La decisione della Suprema Corte è stata depositata il 5 luglio 2023 e tredici giorni dopo l’ufficio territoriale di Firenze del ministero dell’Istruzione gli ha notificato la “sanzione disciplinare del licenziamento”. Il 39enne ha fatto ricorso a febbraio del 2024 e pochi giorni fa è stata emessa sentenza. La sezione lavoro del tribunale di Firenze ha rigettato il ricorso.

“Condotte troppo gravi”

La giudice ha ritenuto troppo gravi le condotte dell’uomo – confermate da lui stesso durante un interrogatorio nel giugno del 2018 –, tenuto anche conto “delle peculiari caratteristiche del settore scolastico” che mira prima di tutto a “assicurare e tutelare le esigenze di educazione e formazione degli studenti”.

A nulla sono serviti i documenti depositati a inizio maggio dai suoi legali, dove si notificava l’accesso alla semilibertà, oltre che l’affidamento in prova ai servizi sociali. Il 39enne – che si è consegnato in carcere quando la sentenza è passata in giudicato – è stato anche condannato al pagamento delle spese processuali.

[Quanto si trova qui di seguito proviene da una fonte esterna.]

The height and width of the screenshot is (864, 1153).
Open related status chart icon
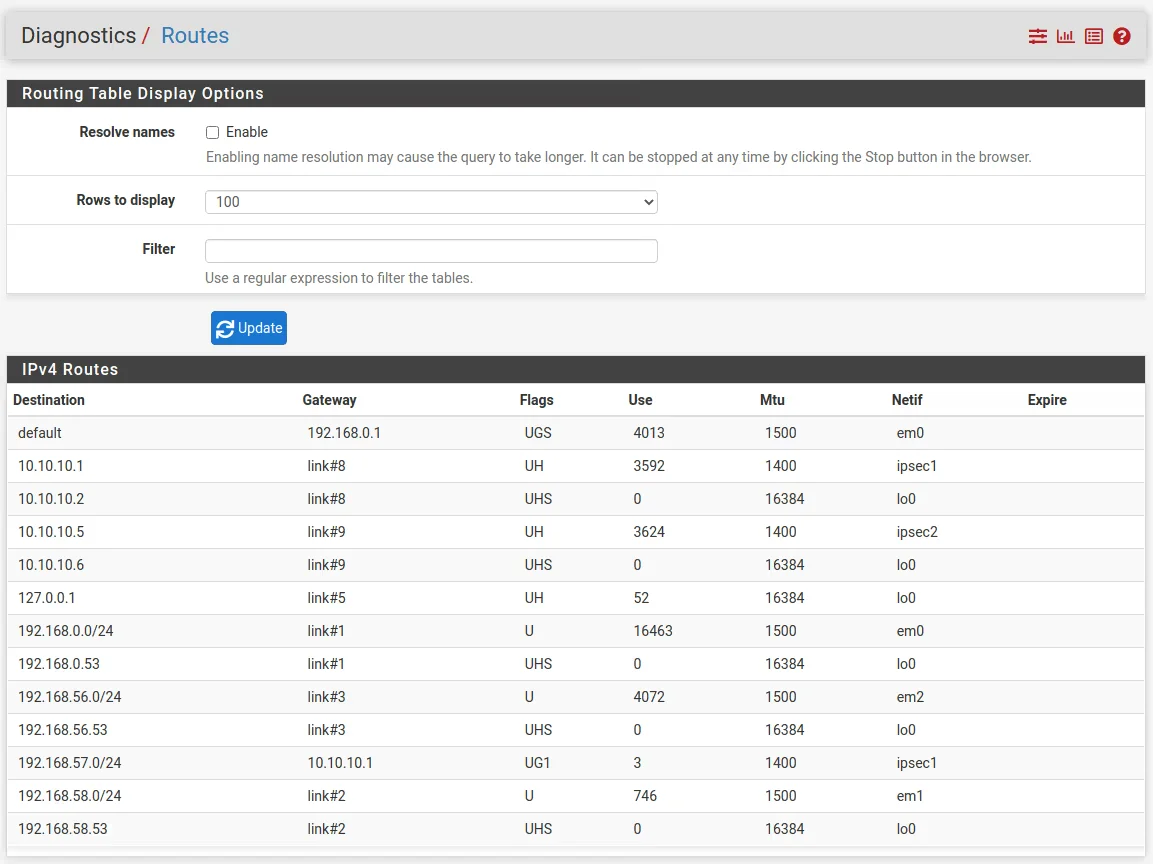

Dalle carte dell’indagine emerge che – in più episodi nel 2015 – l’uomo abbia aiutato a eludere investigazioni degli inquirenti. In tre gradi di giudizio – dopo la prima condanna in abbreviato a tre anni – gli è stata riconosciuta l’aggravante mafiosa.

La Cassazione ha infine sottolineato come la pena sia stata “blanda” rispetto a una condotta “grave e reiterata con la quale è stata data copertura ai più autorevoli uomini d’onore di quella zona dell’agrigentino” che hanno così “potuto articolare le proprie fitte trame delittuose”.